Column: Knowing first aid a huge assist


Commentary by Robert Blankenship, M.D.

Robert Blankenship, M.D.
Robert Blankenship, M.D.

When you consider that almost one out of every three patients that enters an emergency room is there as a result of an accident, it’s clear that first aid is a necessary skill that every adult and adolescent should possess.

It’s unfortunate, but our society could do much better in its understanding of how to respond to an emergency. With today’s information technology, a lot of people feel they can simply look up an emergency procedure when they need it. That may be too late.

Nationally, 38 million people a year go to emergency rooms after accidents due to accidents; that’s approximately 30 percent of all ER visits. The more we can reduce that number with simple preventive steps, the better. The most common reasons for these ER visits in the summer and early autumn are firework injuries, pool accidents and car accidents, but with the nicer weather also comes an increased number of bone injuries from sports, bicycles and trampolines, among other things.

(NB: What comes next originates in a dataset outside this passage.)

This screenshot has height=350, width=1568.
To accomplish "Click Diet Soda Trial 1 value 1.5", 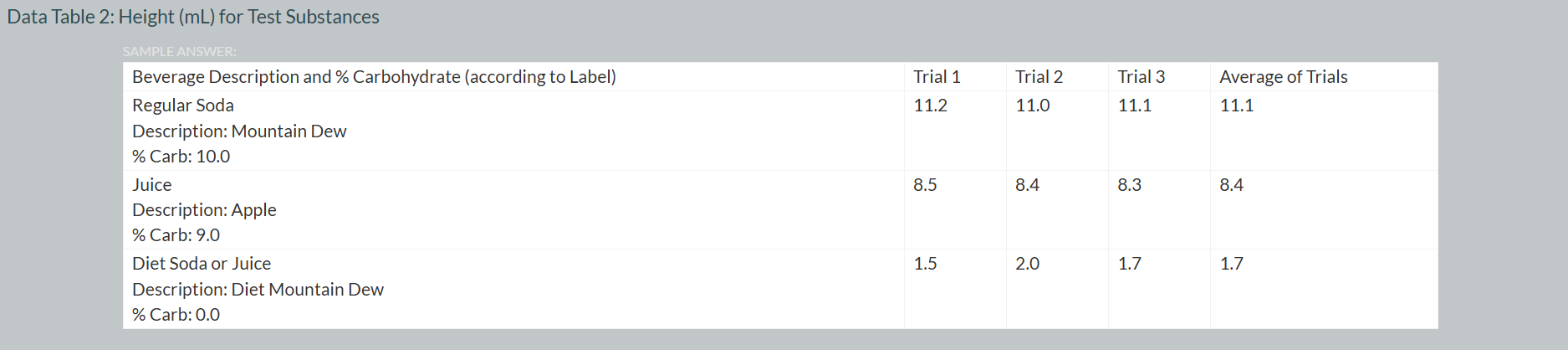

When you look at who gets injured in accidents, really there are two groups that are most susceptible: the very old and the very young. With the older folks, it’s usually a result of falls. And with the younger folks, from the ages of 1 to 21, the data shows that unintentional injuries are the leading cause of death. So it’s important for parents and caregivers to know the basics of first aid and accident prevention.

Looking specifically at outdoor activities for kids, a few things that can be done to help prevent accidents include:

  • When bicycling, wear a helmet flat on top of the head, not tilted back, with the chinstrap firmly buckled.
  • When at a playground, make sure children are playing on cushioned ground, such as sand, shredded mulch or soft synthetic materials. Improper surfacing accounts for more than 70 percent of incidents involving children who fall at playgrounds.
  • Do not dress children in clothes that have strings. Those can cause strangulation.
  • Actively parent. Teach children safe play rules and intervene when necessary.
  • Swings are great, but children need to be taught to keep a safer-than-you-think distance from them. Swings are the moving equipment most likely to cause injury.

If you feel a situation is a medical emergency, you should never hesitate to call 911 or go to an ER. But the more you know before that visit occurs, the better prepared you’ll be to assist in a positive outcome.